Perhaps so, @MartinArgerami, yet I think in most places the comparison test is what I did in my answer below. Some places, like Wiki, is what show you, and ditinguish between this comprison test, calling it direct comparison test, andthe limit comparison test. –  DonAntonio Dec 5 '12 at 4:43
    
I learned the same distinctions that DonAntonio did between the two tests. –  Joe Dec 5 '12 at 4:44

3 Answers 3

up vote 1 down vote accepted

I want to clear up something and sort of add a note on DonAntonio's answer. It seems you're saying your original sum is equal to $\sum_{n=0}^{\infty}\dfrac{1}{n^{3/2}}$. Instead, it really is similar to, but not equal to. Thus, we should use the Comparison Test and watch our inequalities.

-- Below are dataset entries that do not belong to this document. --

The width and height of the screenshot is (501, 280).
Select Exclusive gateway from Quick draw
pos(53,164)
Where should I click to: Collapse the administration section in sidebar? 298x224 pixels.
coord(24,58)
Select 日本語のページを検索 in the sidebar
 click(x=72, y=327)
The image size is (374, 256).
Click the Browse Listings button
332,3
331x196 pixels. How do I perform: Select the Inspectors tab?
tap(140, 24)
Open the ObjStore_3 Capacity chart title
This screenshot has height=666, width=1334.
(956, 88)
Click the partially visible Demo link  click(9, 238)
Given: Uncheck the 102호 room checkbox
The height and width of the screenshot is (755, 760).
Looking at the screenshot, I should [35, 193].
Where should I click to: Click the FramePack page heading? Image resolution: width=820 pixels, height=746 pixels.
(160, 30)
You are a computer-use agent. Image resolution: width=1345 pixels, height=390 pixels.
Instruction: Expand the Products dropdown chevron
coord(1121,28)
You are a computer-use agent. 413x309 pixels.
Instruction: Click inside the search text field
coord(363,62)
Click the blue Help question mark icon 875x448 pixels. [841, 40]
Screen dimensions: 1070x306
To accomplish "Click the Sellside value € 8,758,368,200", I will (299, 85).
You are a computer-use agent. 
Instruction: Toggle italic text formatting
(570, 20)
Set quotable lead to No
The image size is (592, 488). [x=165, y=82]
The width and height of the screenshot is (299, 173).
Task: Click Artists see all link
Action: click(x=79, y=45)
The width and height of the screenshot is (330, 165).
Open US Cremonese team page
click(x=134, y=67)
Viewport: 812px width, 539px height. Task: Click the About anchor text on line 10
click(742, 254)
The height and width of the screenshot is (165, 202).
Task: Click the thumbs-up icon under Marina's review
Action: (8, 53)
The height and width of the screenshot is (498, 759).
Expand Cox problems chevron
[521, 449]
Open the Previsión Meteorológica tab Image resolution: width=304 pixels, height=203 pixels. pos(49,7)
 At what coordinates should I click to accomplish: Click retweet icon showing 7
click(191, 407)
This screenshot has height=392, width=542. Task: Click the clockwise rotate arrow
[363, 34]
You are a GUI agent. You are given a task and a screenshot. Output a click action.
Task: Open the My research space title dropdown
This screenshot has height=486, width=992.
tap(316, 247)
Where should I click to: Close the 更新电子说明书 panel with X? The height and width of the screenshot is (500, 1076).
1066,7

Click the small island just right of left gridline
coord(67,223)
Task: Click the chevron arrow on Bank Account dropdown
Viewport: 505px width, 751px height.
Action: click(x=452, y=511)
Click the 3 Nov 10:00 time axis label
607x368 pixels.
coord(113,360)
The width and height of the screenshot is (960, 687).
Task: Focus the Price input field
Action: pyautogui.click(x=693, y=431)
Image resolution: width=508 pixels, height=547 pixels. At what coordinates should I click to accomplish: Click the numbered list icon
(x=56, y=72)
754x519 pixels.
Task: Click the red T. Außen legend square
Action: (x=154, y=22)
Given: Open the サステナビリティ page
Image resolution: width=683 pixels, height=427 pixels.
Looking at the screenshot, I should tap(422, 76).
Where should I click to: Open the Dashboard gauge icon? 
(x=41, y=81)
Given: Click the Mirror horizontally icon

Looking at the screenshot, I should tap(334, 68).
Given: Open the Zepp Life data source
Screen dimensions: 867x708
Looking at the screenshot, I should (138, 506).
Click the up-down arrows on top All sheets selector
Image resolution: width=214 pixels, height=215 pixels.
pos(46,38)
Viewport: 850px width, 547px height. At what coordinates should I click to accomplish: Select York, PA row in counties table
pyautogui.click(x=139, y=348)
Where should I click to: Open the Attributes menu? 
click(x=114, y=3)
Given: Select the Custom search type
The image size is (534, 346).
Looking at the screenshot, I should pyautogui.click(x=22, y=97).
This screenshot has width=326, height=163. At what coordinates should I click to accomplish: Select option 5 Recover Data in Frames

Looking at behavior near $\infty$ (that is, looking at the terms that dominate), we have that: $$\frac{\sqrt{n}}{1+n+n^2} \thicksim \frac{\sqrt{n}}{n^2} = \dfrac{1}{n^{3/2}}$$

Note that $$\frac{\sqrt{n}}{1+n+n^2} \le \dfrac{1}{n^{3/2}} \forall n \in \mathbb N$$

Thus we can say our original sum is less than $\sum_{n=0}^{\infty}\dfrac{1}{n^{3/2}}$ which is a convergent p-series ($p>1$) which means our original sum converges by comparison.

Addendum

It appears you used the Limit Comparison Test. For the LCT, we have an assumption that $$\lim_{n\to\infty} \frac{a_n}{b_n}$$ exists and equals $L$. Then we have two cases: $$L>0 \implies \sum{a_n} \ \ \ \text{converges} \iff \sum{b_n} \ \ \ \text{converges}$$ and for the case $L=0$ : if $\sum{b_n}$ converges, then $\sum{a_n}$ converges.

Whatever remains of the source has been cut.